Looking for a bit of advice
I'm looking for some advice and am hoping you ladies can help me if you have been in this situation.
I am currently pregnant with our third. We have two daughters at home. We were on the fence about whether we would have a third or not. I had been taking boy friendly supplements and was eating more calories (unfortunately that was because I was nursing) just in case we did decide to go for it then there wouldn't be so many changes at once. I NEVER thought I would get pregnant fast as it took seven months and stopping nursing to get pregnant with her. Well, just as I was starting to feel content with our family of four we found out that we were pregnant (isn't that how it always goes). At one point we actually thought about termination but couldn't go through with it.
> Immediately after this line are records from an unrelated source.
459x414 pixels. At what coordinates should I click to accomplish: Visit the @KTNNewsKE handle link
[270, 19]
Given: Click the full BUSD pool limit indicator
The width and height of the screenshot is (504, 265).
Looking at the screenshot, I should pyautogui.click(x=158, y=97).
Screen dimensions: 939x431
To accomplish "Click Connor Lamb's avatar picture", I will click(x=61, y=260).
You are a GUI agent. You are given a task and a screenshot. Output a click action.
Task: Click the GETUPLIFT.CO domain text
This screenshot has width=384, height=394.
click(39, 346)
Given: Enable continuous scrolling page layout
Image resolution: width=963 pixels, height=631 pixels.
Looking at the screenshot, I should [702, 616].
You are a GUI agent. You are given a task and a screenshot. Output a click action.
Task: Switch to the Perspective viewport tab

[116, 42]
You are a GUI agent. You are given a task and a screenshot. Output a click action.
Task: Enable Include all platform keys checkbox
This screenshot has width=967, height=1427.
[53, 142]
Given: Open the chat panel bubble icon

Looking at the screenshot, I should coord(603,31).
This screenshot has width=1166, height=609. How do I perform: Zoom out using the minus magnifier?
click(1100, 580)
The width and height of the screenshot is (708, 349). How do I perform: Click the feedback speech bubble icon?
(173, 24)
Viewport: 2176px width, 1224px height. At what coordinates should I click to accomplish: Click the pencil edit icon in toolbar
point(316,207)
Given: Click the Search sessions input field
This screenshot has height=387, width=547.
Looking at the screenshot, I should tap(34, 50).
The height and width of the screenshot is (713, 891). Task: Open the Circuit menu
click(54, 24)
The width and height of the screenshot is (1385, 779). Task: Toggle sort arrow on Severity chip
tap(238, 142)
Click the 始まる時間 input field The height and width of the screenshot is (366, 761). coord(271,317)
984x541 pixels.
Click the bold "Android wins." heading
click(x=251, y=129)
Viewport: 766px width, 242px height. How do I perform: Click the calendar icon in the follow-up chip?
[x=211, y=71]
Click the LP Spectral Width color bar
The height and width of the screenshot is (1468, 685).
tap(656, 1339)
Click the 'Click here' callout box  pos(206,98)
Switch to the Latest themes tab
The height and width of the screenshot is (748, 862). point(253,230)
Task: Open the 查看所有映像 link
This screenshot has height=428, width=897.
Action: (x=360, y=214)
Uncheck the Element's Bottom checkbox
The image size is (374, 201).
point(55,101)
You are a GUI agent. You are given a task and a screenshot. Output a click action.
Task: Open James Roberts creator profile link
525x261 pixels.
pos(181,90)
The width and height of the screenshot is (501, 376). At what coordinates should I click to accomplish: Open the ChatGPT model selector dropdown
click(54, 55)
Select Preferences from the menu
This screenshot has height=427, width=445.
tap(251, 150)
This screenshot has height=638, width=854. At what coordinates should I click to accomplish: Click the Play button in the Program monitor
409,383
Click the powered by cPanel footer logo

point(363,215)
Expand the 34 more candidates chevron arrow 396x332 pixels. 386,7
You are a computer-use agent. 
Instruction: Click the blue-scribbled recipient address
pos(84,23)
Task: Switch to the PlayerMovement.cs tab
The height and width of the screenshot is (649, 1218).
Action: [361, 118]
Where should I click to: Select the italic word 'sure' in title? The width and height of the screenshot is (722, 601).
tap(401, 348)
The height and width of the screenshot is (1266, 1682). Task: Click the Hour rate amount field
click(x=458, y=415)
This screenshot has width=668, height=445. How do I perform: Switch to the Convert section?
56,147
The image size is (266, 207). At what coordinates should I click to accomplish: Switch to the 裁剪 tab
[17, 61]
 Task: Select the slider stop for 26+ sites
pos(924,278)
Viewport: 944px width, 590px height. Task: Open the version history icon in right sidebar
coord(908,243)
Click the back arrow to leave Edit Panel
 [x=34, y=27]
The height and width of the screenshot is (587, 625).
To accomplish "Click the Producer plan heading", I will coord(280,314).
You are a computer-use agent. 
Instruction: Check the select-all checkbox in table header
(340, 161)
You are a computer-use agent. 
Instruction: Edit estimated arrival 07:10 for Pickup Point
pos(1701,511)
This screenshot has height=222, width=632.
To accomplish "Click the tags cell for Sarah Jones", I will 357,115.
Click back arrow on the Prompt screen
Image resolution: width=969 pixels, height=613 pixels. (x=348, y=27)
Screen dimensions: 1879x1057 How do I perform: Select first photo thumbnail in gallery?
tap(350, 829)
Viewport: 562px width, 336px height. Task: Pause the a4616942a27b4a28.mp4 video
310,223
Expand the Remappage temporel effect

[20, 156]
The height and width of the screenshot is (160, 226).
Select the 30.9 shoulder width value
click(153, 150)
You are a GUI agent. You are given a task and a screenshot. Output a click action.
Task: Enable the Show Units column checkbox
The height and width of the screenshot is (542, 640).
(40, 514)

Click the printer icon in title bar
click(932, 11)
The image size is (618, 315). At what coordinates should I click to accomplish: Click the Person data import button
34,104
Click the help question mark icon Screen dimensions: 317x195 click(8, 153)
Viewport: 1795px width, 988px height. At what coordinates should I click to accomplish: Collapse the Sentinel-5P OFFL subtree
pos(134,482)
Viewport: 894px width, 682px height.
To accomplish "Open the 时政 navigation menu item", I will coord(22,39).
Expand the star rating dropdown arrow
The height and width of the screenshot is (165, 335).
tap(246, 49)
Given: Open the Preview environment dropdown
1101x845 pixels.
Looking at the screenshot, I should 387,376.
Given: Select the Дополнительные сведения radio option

Anyways, fast forward and due to Christmas and a two week vacation over new years, I had to have my NT scan at 11 weeks and 6 days (measuring 12 weeks 1 day). My nub shots are quite girly, but the comment on all the sites I posted are 'early but girlie' 'it can still rise'. One person did say 'it's so girlie I don't see it rising.'
Anyways, I think I know in my heart that unfortunately it probably is another girl. What I am torn about now is whether I find out gender and just deal with it now, or I cling to that small bit of hope that the ultrasound was done before the nub rose and it actually is a boy. I'm bitter and upset about this whole situation (getting pregnant when I did, that its probably a boy... really I just hate being pregnant). I don't know if my husband can stand me for another 22 weeks and feel like if I find out it's a boy at least this will all be worth it, but that if I find out officially it's a girl the next 22 weeks will be even worse.
I guess in the end I want to know, for those who did find out they were having their third of the same gender, did you wish that you waited until birth or did you find knowing helped you deal with it before baby came. Regardless this is our last baby, and I honestly NEVER imagined we would be in this situation.